Même si Guy André Kieffer, journaliste franco-canadien, n’est peut-être plus de ce monde pour voir défiler à la barre les prédateurs de la filière café-cacao en Côte d’Ivoire, dont le dossier est brûlant et sur lequel il investiguait, ne voilà-t-il pas que le président ivoirien, Koudou Laurent Gbagbo himself, a décidé de boucler l’enquête à sa place ?

Echéance présidentielle du 30 novembre 2008 oblige, le locataire du palais de Cocody vient de surprendre plus d’un, en jouant la carte de la transparence dans cette affaire, des plus ténébreuses, qui avait fini par jeter l’opprobre sur son régime depuis 2002, mettant ainsi tous les atouts de son côté pour succéder à lui-même, après avoir pris une longueur d’avance sur ses concurrents immédiats et redoutables, que demeurent Henri Konan Bédié du PDCI/RDA et Alassane Dramane Ouattara du RDR.

En requérant l’audition, ne fût-ce qu’à titre de témoins, de cinq barrons de la république, dont des gourous du Front populaire ivoirien (FPI), son propre parti, Gbagbo va ainsi à la pêche aux requins à la satisfaction de la communauté internationale, des bailleurs de fonds et des organisations non gouvernementales (ONG), qui trépignaient de l’impatience de voir toute la lumière faite sur les abus de biens sociaux et les détournements de ressources éventuels. Rappelons qu’en mai 2007, l’Union européenne avait fini par taper du poing sur la table, et que l’ONG britannique Global Witness suspectait le pouvoir ivoirien du détournement de quelque 27 milliards de FCFA entre octobre 2002 et avril 2003 pour financer la guerre contre la rébellion des Forces nouvelles.

Ces soupçons avaient valu à quelques patrons de la filière café-cacao d’être déférés, en juin dernier, à la Maison d’arrêt et de correction d’Abidjan (MACA). Après le menu fretin, aujourd’hui les clients du procureur de la République, Raymond Tchimou, et du juge Ladji Gnakaté ont pour noms : Paul Bohoun Bouabré, membre du FPI, ministre d’Etat, numéro deux du gouvernement, jadis ministre du Plan, de l’Economie et des Finances ; Adama Gon Coulibaly, membre du RDR, directeur de campagne du candidat à la présidentielle Alassane Dramane Ouattara et actuel ministre de l’Agriculture ; Alphonse Douati ; Sébastien Danon Djédjé et Diby Koffi Charles, tous anciens ministres de l’Agriculture.
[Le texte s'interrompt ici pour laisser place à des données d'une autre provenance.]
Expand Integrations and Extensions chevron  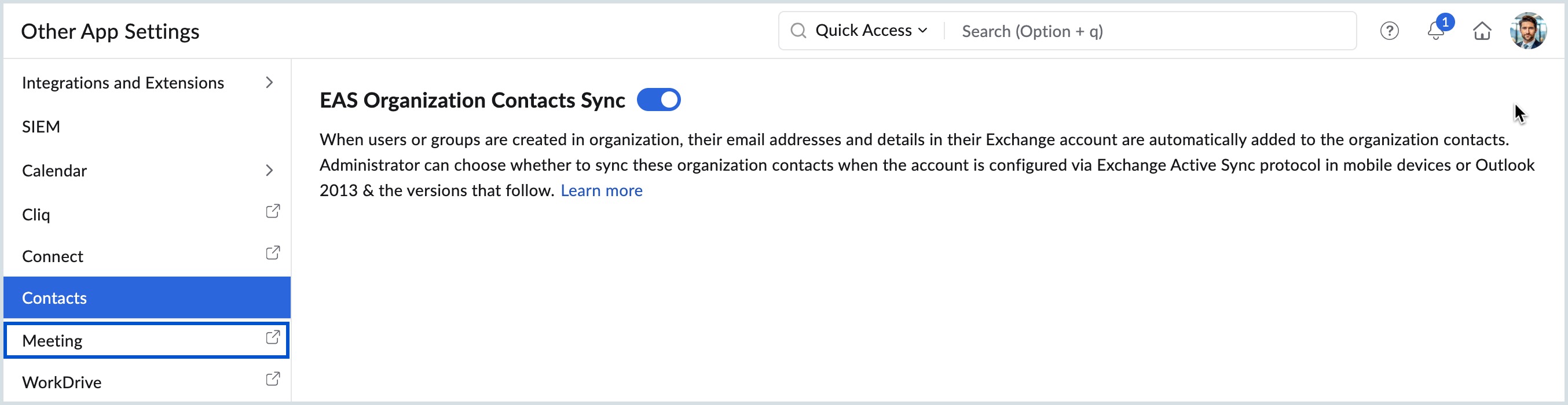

Même si, avant l’heure, ces témoins de luxe jouissent de la présomption d’innocence, leur audition, requise par le président Gbagbo, à la faveur du Conseil des ministres du 14 août, témoigne de la volonté de l’homme politique, visionnaire qu’il est, de se laver les mains dans les enquêtes réclamées à cor et à cri, depuis 2007, sur "le rachat des différentes sociétés acquises par les structures de la filière et sur la circulation des ressources et les flux financiers de chacune d’elles". De nos jours, nul n’ose douter de l’engagement de Laurent Gbagbo à jouer la carte de la transparence et de l’aboutissement de l’enquête, surtout à un moment où, aux Etats-Unis, des milliards de F CFA, d’origine douteuse, ont été stockés, et le bureau fédéral d’investigation (FBI) est entré dans la danse.
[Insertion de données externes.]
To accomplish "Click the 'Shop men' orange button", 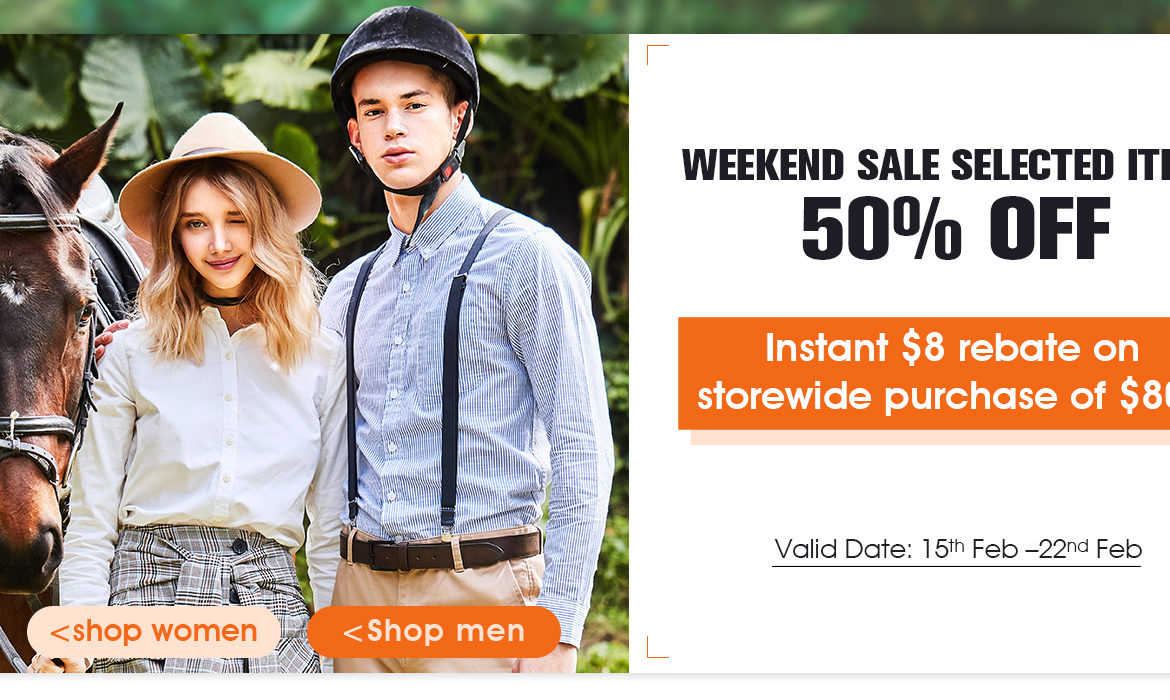I will pyautogui.click(x=434, y=632).
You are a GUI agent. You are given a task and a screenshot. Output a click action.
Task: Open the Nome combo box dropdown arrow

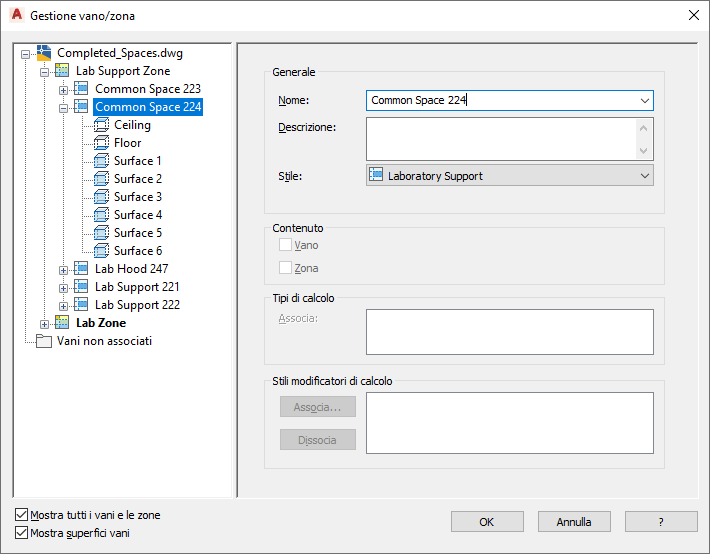click(x=645, y=101)
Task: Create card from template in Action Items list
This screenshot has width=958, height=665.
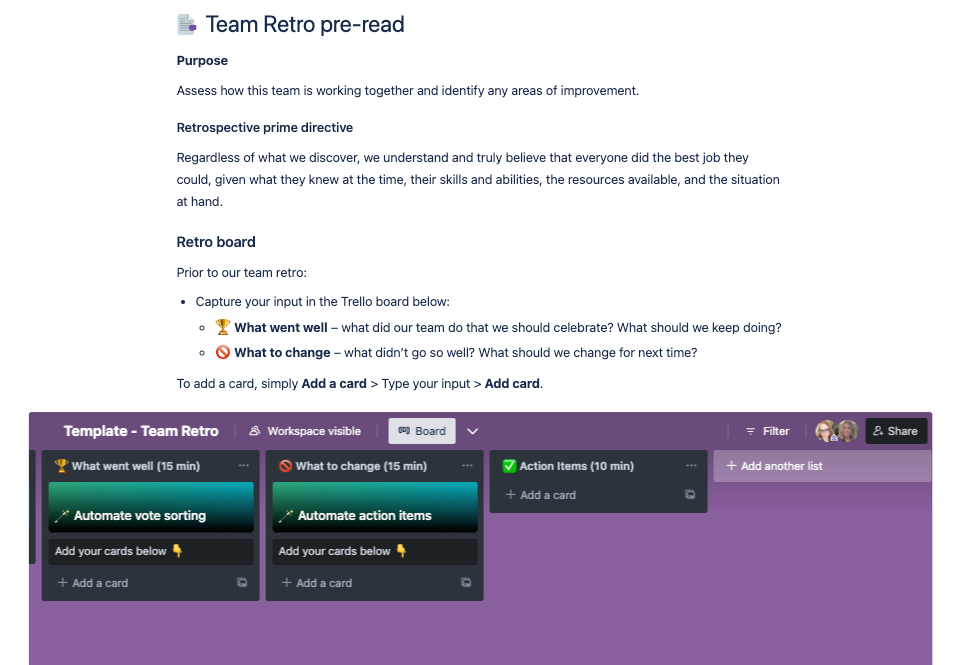Action: pyautogui.click(x=690, y=494)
Mais, dites, n’est-ce pas là une leçon que le "messie" de Mama vient de donner, gracieusement, à bien de nos gouvernants, pourris jusqu’à la moelle ? Car, si la Côte d’Ivoire, locomotive économique de l’Afrique de l’Ouest et premier producteur mondial de cacao avec ses quelque 600 milliards de FCFA de recettes annuelles que lui rapporte son million de tonnes de cacao, songe à faire le ménage, il n’y a pas de raison qu’un pays comme le Burkina, qui nourrit le rêve éternel de voir grimper le cours mondial des amendes de karité, ignore tout de la bonne gouvernance et de l’obligation de rendre compte.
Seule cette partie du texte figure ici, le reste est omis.